Cela dit sans méchanceté particulière. C'était notre forme de connivence(4). Nous avons assez vite choisi de sourire, mon père et moi.
Mais revenons à mes débuts. Dernier né d'une fratrie de quatre, j'étais un cas d'espèce. Mes parents n'avaient pas eu l'occasion de s'entraîner avec mes aînés, dont la scolarité, pour n'être pas exceptionnellement brillante, s'était déroulée sans heurt.
J'étais un objet de stupeur, et de stupeur constante car les années passaient sans apporter la moindre amélioration à mon état d'hébétude(5) scolaire. « Les bras m'en tombent », « Je n'en reviens pas », me sont des exclamations familières, associées à des regards d'adulte où je vois bien que mon incapacité à assimiler quoi que ce soit creuse un abîme d'incrédulité.
Apparemment, tout le monde comprenait plus vite que moi.
– Tu es complètement bouché !
Un après-midi de l'année du bac (une des années du bac), mon père me donnant un cours de trigonométrie(6) dans la pièce qui nous servait de bibliothèque, notre chien se coucha en douce sur le lit, derrière nous. Repéré, il fut sèchement viré.
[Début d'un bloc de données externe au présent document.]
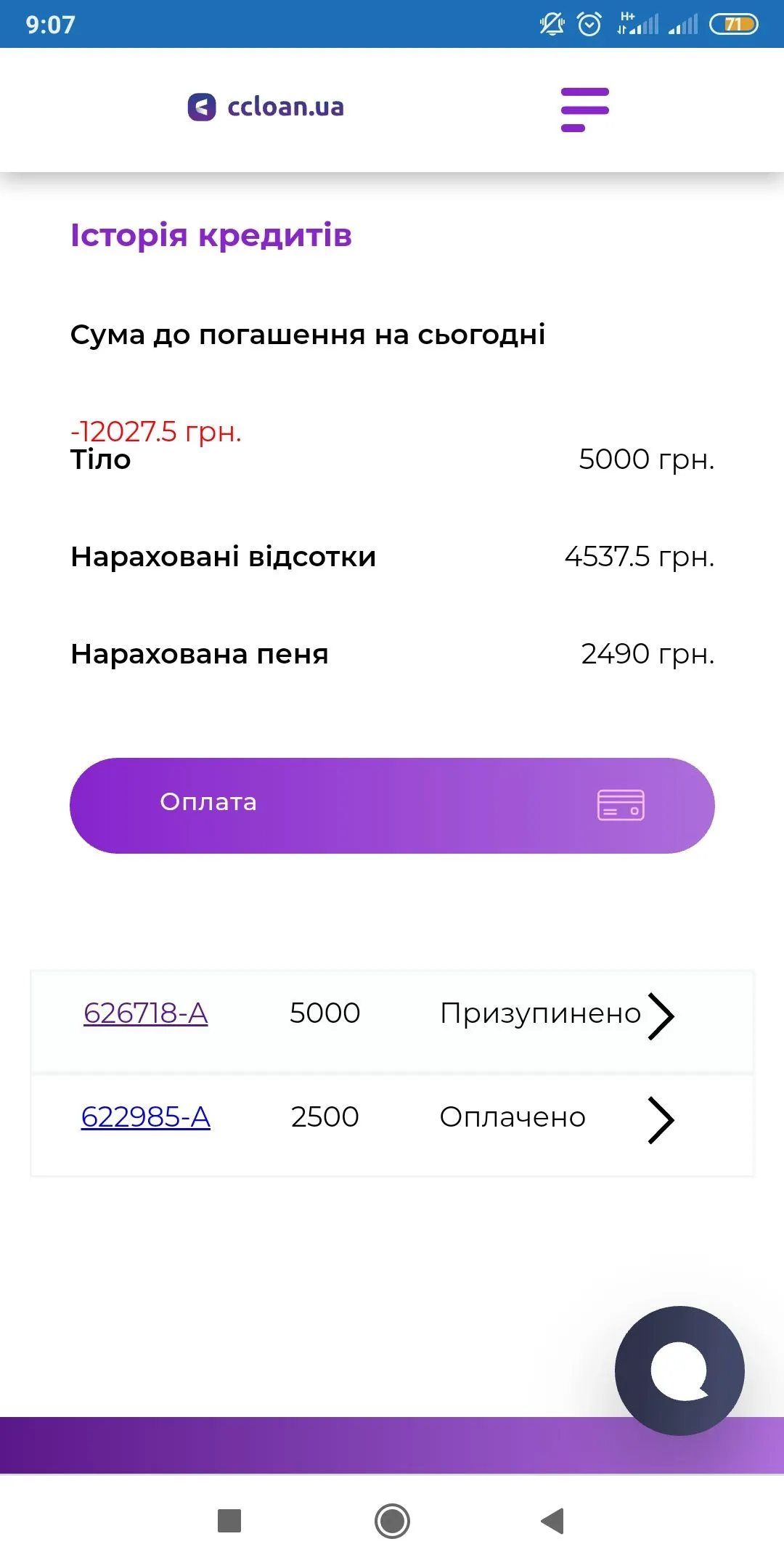Expand loan 622985-A details chevron
The image size is (784, 1568).
661,1120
– Dehors, le chien, dans ton fauteuil !
Cinq minutes plus tard, le chien était de nouveau sur le lit. Il avait juste pris le soin d'aller chercher la vieille couverture qui protégeait son fauteuil et de se coucher sur elle. Admiration générale, bien sûr, et justifiée : qu'un animal pût associer une interdiction à l'idée abstraite de propreté et en tirer la conclusion qu'il fallait faire son lit pour jouir de la compagnie des maîtres, chapeau, évidemment, un authentique raisonnement !
Ce fut un sujet de conversation familiale qui traversa les âges. Personnellement, j'en tirai l'enseignement que même le chien de la maison pigeait plus vite que moi. Je crois bien lui avoir murmuré à l'oreille :
– Demain, c'est toi qui vas au bahut, lèche-cul. »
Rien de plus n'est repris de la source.